Il confirme son choix
Face à Zack Nani, Yacine Adli confirme son choix de jouer pour la France. Il explique également ne pas vouloir prendre la place d’un autre joueur : « Je ne veux pas prendre la place d’un autre joueur qui a fait des heures de vol, qui a fait des déplacements au Niger et qui a sué pour avoir sa place. » Il ajoute : « J’assume avoir fermé la porte de l’Algérie », tout en affirmant respecter les Verts. Sur le moment, Adli ne revient pas sur sa phrase concernant le “haut niveau”, mais son discours est clair. Son choix pour la France est assumé, et le sujet semble clos.
Depuis, aucun média algérien n’a rouvert le dossier Adli. Du moins jusqu’à hier, vendredi 1er mai.
Le rétropédalage, un manque de respect total
Jamais un joueur binational n’aura autant suscité de réactions autour de la notion de respect envers l’Algérie et son maillot. Quand il était au Milan AC, Adli évoquait le haut niveau. Mais aujourd’hui, le voilà au Shabab, club installé dans la deuxième partie du classement de la Saudi Pro League, tout en rouvrant le dossier de la sélection algérienne.

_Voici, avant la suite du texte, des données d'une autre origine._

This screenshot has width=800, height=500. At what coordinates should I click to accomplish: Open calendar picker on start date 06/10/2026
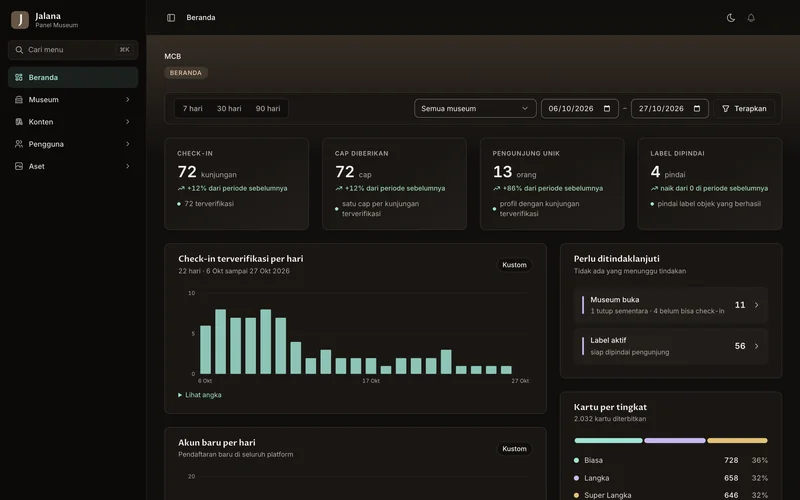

Car au fond, il sait que ni l’équipe de France ni l’Algérie ne lui sont réellement accessibles. Après sa phrase sur le haut niveau, il en remet une couche, différemment : selon sa logique, évoluer dans un club classé 12e de Saudi League lui ouvrirait malgré tout les portes de la sélection nationale. A-t-il oublié que l’Algérie dispose de l’un des milieux les plus fournis du continent africain ? Meme Victor Lekhal, qui a sorti une Coupe arabe XXL n’a pas été rappelé avec l’Algérie, pourtant son club se trouve à 3 longueurs de celui d’Adli.